The effect of 5 sympathomimetic amines and some of their acetyl derivatives on the blood pressure of the rat was determined on the left carotid artery. After chlorisondamine (1 mg/kg s.c.) pretreatment the blood pressure rise by sympathomimetic amines and their acetyl derivatives was compared with that of adrenaline. If the potency of adrenaline is specified as 100, the potencies of the other drugs are phenylephrine (metaoxedrinum, NFN) 37, tyramine 1.1, O-acetyltyramine 0.52, amphetamine 0.50, O-diacetylphenylephrine 0.25, ephedrine 0.23, O-acetylephedrine 0.02, N-acetylphenylephrine 0.01. The effects of N-acetyltyramine, N-acetylephedrine and N-acetylamphetamine are even weaker.
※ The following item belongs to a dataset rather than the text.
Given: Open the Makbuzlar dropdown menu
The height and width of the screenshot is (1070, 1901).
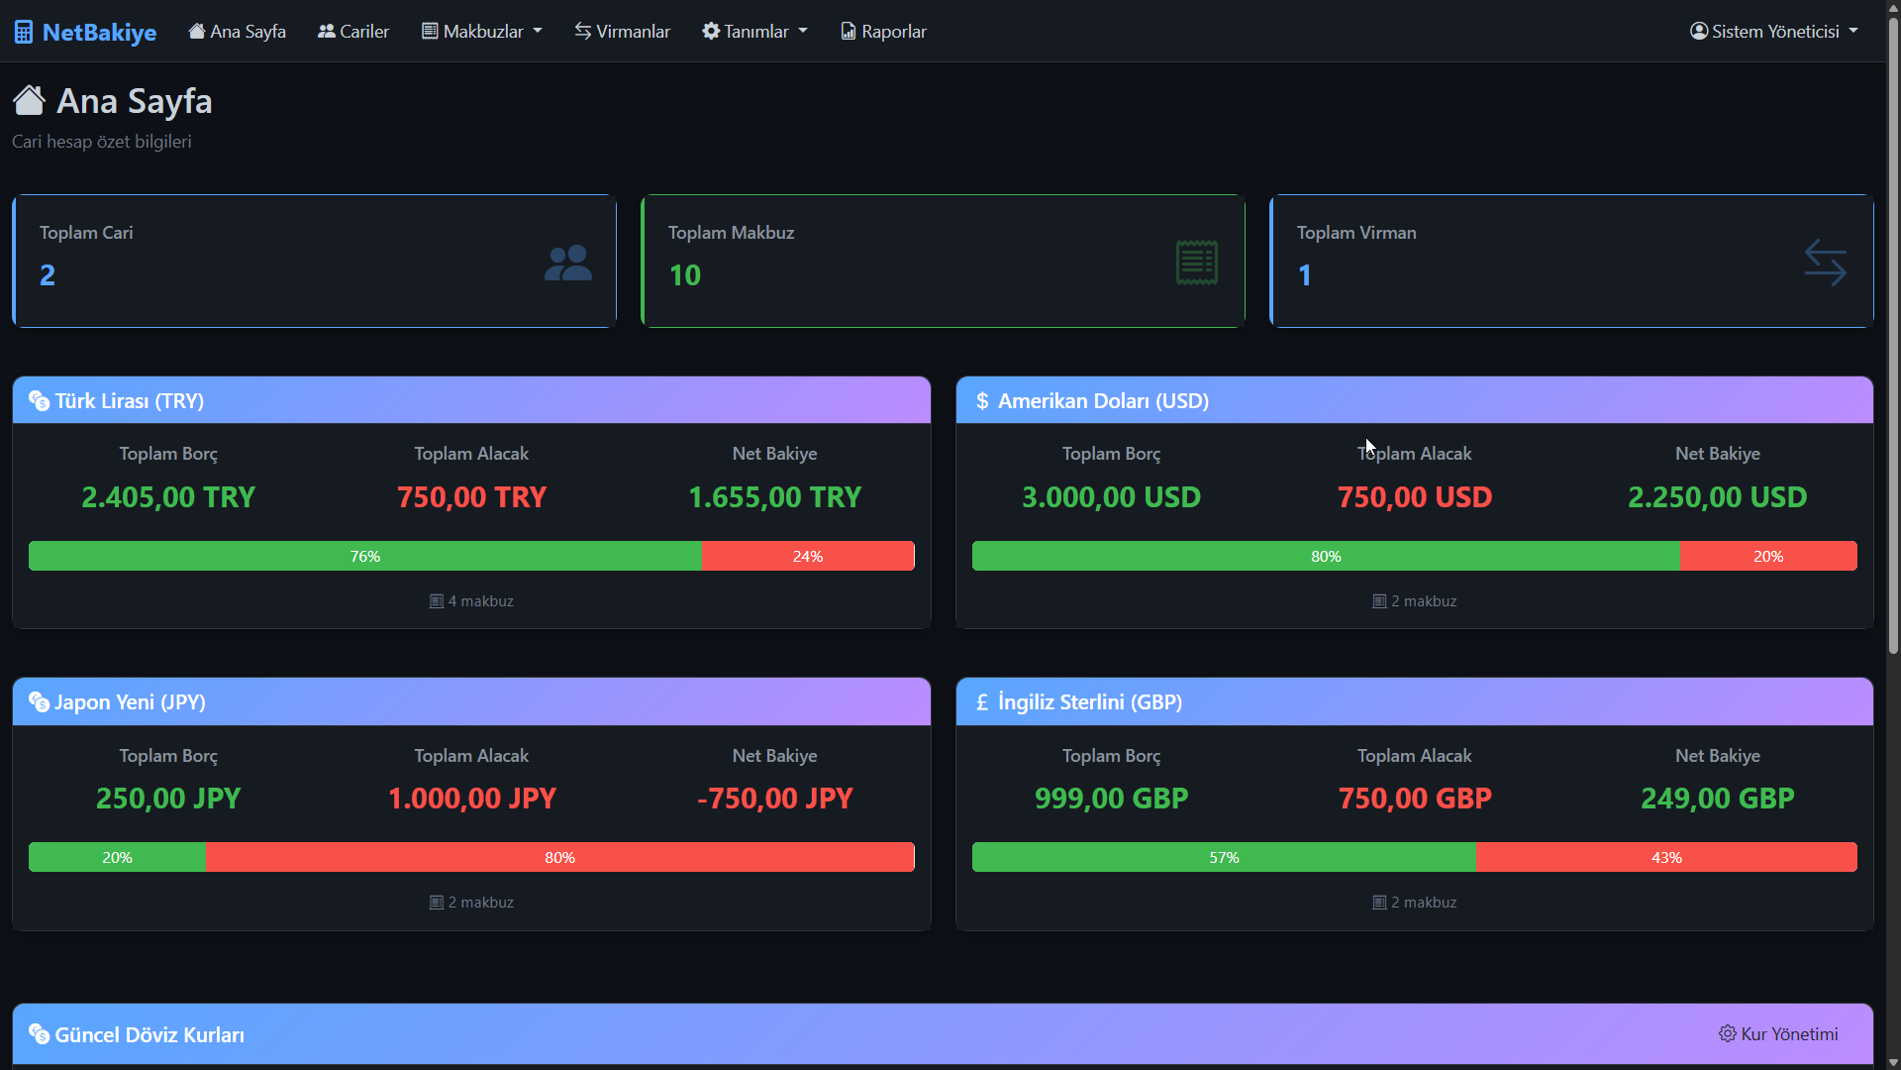Looking at the screenshot, I should 481,31.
Reserpine (5.0 or 0.05 mg/kg, i.p.) 24 h before the experiment increased the blood pressure rise by directly acting sympathomimetic amines and their acetyl derivatives, but decreased the effects of indirectly acting drugs. After phenoxybenzamine (2 mg/kg i.p.), adrenaline exhibited the greatest blood pressure decrease and the effects of the other drugs in descending order: orciprenaline, O-acetyltyramine, phenylephrine, ephedrine, amphetamine, O-diacetylphenylephrine and O-acetylephedrine. Tyramine showed no blood pressure decrease. The blood pressure decrease by sympathomimetic amines and by their acetyl derivatives was probably due to .beta.-receptor stimulation since this response was prevented by propranolol. The N-acetyl derivatives resembled their parent drugs with regard to the immediate onset and short duration of their effects. The O-acetyl derivatives exhibited slower onset and longer duration of effect than their parent drugs. Physostigmine-pretreatment diminished the rise in blood pressure by O-acetyltyramine, but the effect of tyramine remained unchanged.